#### Exercise brief:
Nothing outside the stretch is wanted. Repeat exactly the lines of the listing below from the one that contains "You are a GUI" through the one that contains "Image resolution: width=1024", both ends included.

#### Data supplied:
========

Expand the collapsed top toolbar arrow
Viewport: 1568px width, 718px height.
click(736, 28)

========

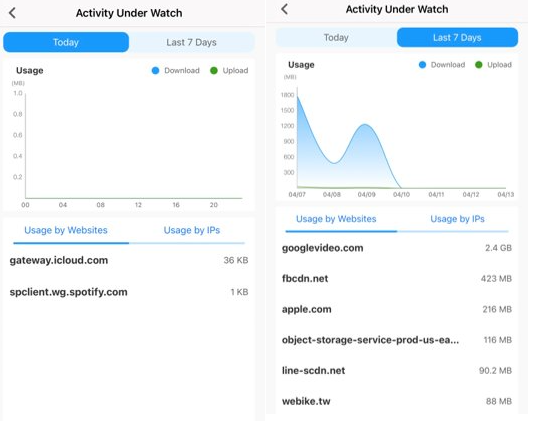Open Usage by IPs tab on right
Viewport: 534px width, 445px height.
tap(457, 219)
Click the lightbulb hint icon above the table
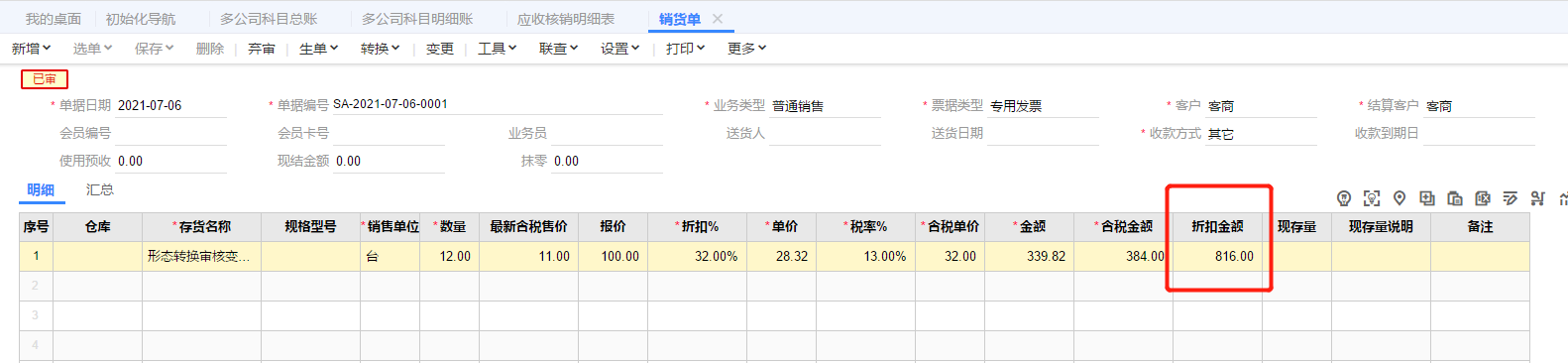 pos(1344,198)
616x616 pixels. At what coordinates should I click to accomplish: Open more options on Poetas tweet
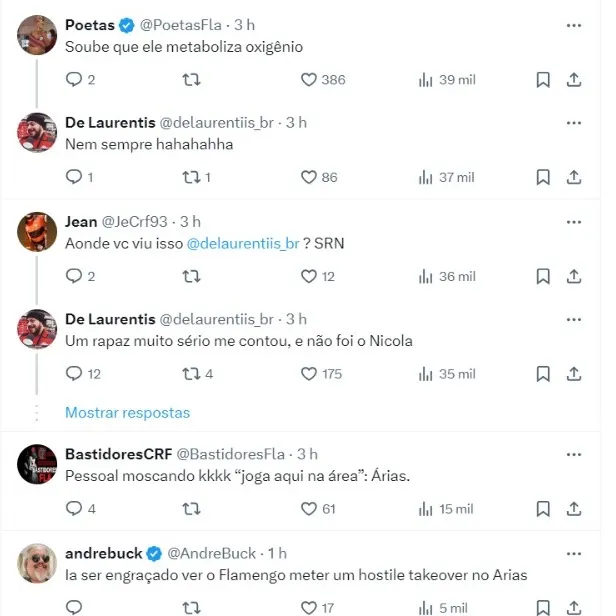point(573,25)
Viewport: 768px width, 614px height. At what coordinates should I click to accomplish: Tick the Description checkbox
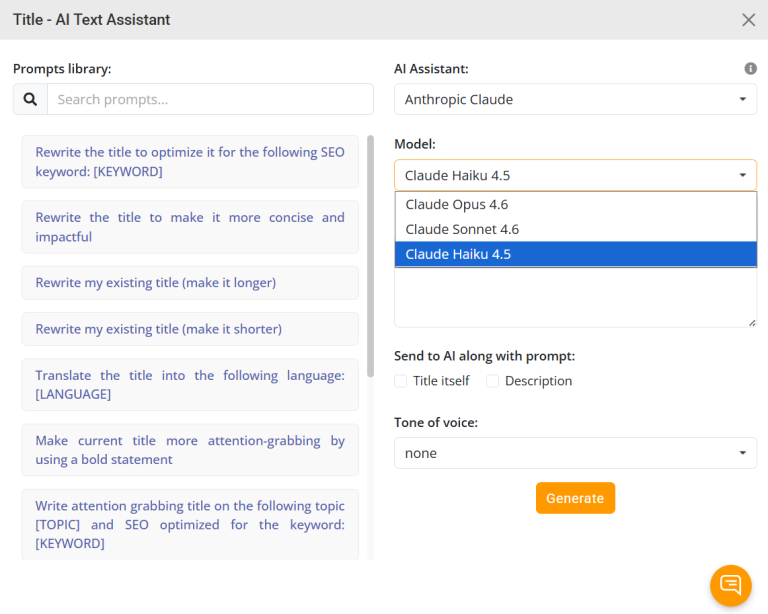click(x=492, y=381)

========

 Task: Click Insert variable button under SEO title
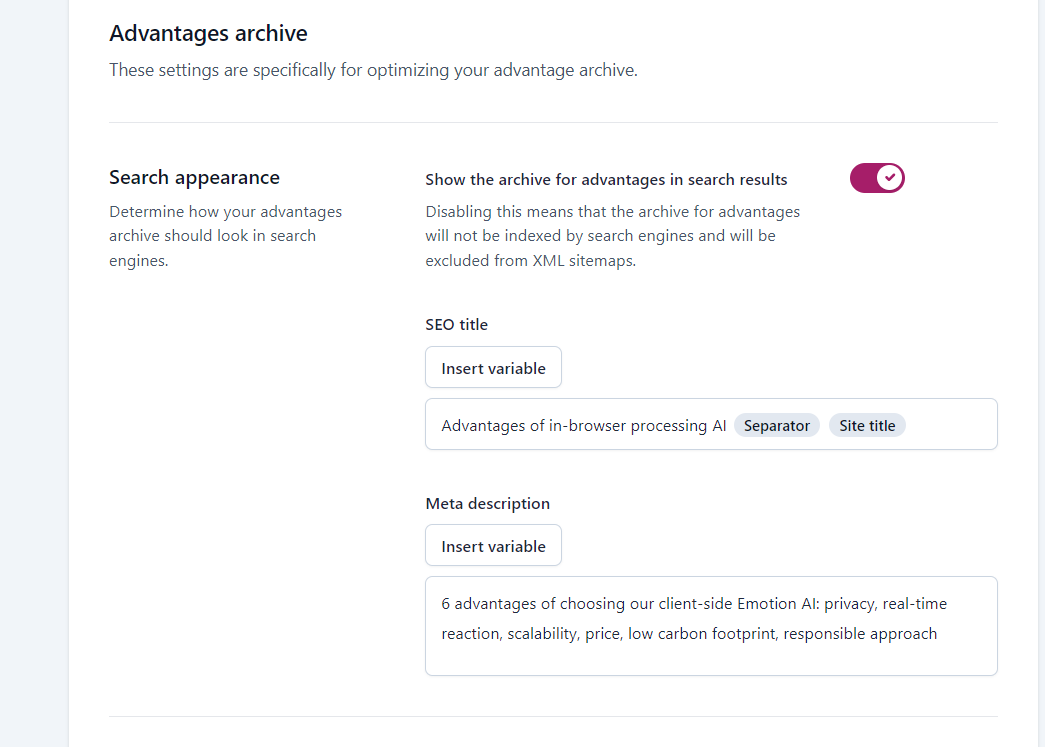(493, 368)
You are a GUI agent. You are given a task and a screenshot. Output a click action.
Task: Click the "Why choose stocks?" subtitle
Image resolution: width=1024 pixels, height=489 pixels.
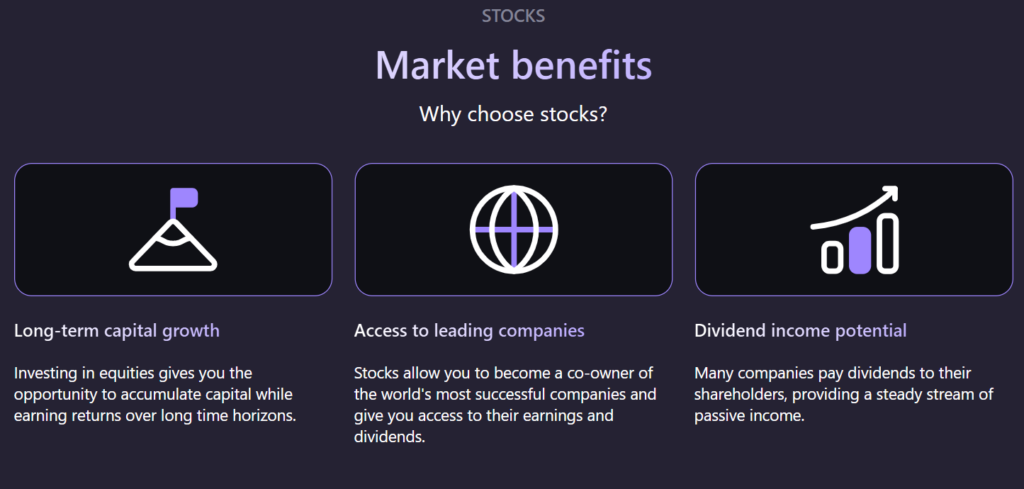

========

#### Response area:
You are a GUI agent. You are given a task and a screenshot. Output a click action.
Task: Click the "Why choose stocks?" subtitle
Image resolution: width=1024 pixels, height=489 pixels.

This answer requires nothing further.